You know those picture books that start with a tiny image – as if the camera is zoomed in close – and then each page zooms out farther and farther? You don’t really understand what you’re looking at in the beginning, but then you recognize an image: a cereal bowl. Next is a picture you understand: a family eating breakfast. But on the following page you see that image is not the real story; it’s part of a larger context. The family eating is a picture on the back of a cereal box, which is on a billboard. And on it goes.
Life is like that sometimes. Even when we recognize something in view, we don’t always understand what we’re looking at. We don’t have the context.
Seeing the Big Picture
On my refrigerator is a tiny picture of a child. Her picture is there because she often goes without food. Let’s name her Joy. If I zoom out one frame, I recognize hunger and poverty. I can imagine some of the struggles that touch this child’s life, so I signed up to be her monthly food box sponsor.

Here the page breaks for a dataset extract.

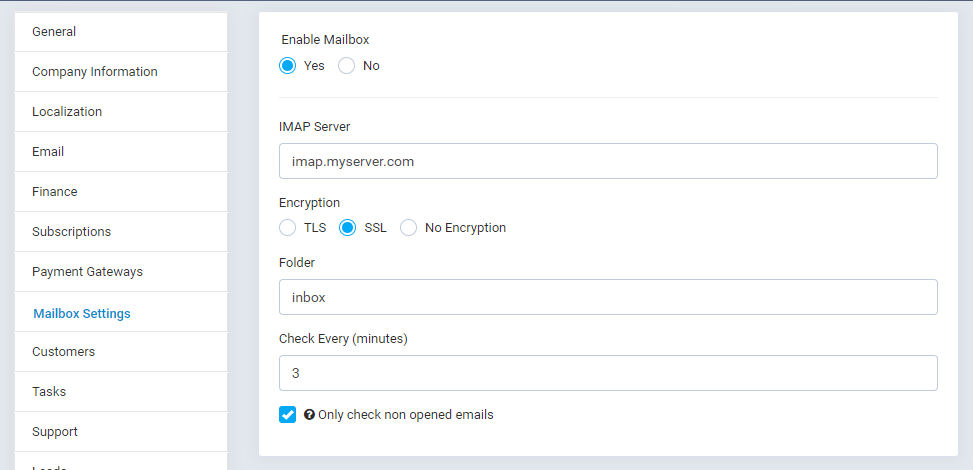Choose TLS encryption option
The width and height of the screenshot is (973, 470).
click(288, 228)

As I zoom out one more frame, I recognize the landscape surrounding her. She does not live in a faraway place. No, the landscape is familiar; it is the small town just eight miles from my community.
Zoom out one more frame.
I met Joy’s grandmother, Elaine. (Neither of Joy’s parents are in the picture.) Elaine is a lovely woman. Thrilled to know that I was sponsoring Joy, she proceeded to tell me all about her sprightly granddaughter: Joy’s likes, dislikes, hilarious personality, exhausting curiosity, and the many things that set her apart from all the other grandchildren.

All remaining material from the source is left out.